*** RECORD SET
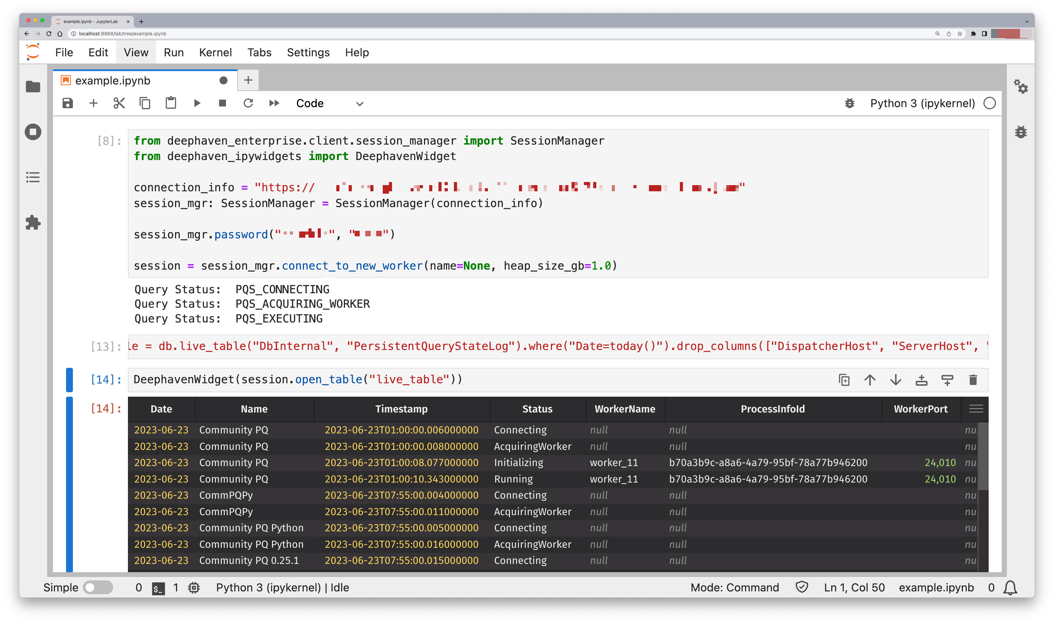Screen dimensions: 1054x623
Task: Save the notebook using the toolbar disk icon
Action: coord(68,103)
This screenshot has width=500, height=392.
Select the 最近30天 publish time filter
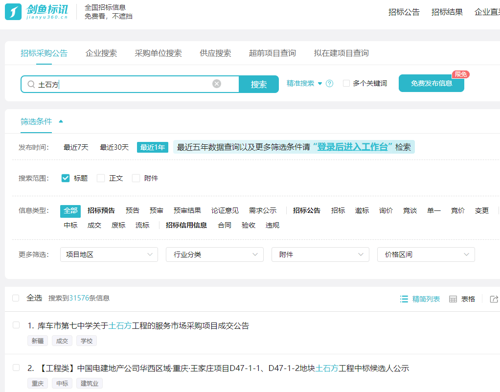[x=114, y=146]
******
*** RECORD SET
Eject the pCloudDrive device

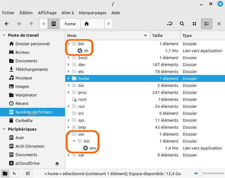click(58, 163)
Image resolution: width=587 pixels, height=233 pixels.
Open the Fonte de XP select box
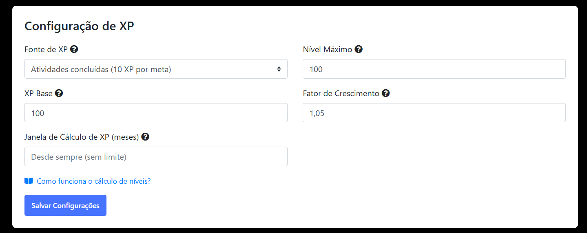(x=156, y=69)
******
Output the lines of the material as a numbered list, starting at the line containing "Eject the pCloudDrive device" and ending at the line containing "(x=156, y=69)", with blank lines left out. Omit the images from your answer.

1. Eject the pCloudDrive device
2. click(58, 163)
3. Image resolution: width=587 pixels, height=233 pixels.
4. Open the Fonte de XP select box
5. (x=156, y=69)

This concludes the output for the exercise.